**Task instructions:** Transcribe only the lines in the data below falling between the line with "You are a GUI" and the line with "This screenshot has width=644, height=362.", including those two lines, and leave out any picture.

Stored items
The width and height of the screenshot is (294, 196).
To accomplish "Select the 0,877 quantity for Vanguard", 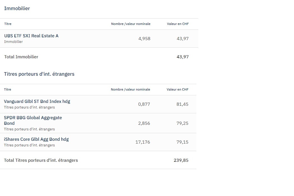I will pyautogui.click(x=144, y=104).
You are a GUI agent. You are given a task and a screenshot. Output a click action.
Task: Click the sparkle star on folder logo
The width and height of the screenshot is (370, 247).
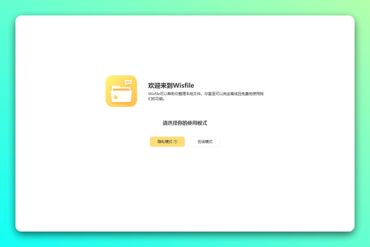(116, 97)
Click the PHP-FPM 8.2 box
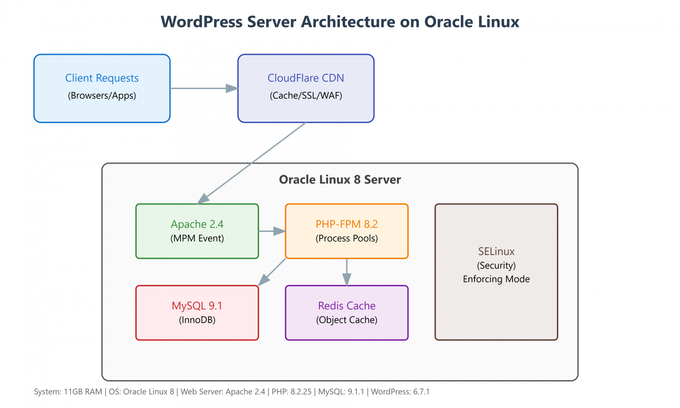The width and height of the screenshot is (680, 408). (347, 231)
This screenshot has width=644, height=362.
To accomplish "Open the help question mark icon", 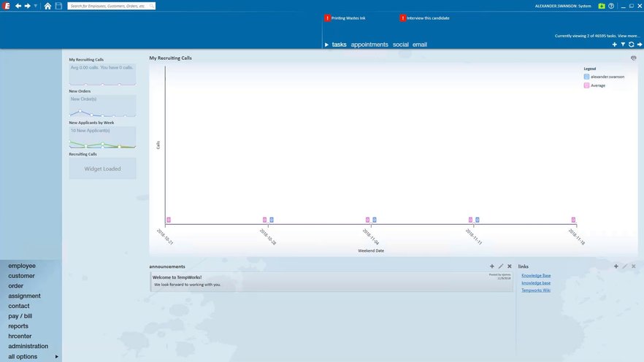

**Task response:**
You are a GUI agent. You are given a task and a screenshot. Output a click action.
Task: Click the sparkle star on folder logo
The width and height of the screenshot is (370, 247).
(116, 97)
Click the PHP-FPM 8.2 box
The width and height of the screenshot is (680, 408). (347, 231)
This screenshot has width=644, height=362.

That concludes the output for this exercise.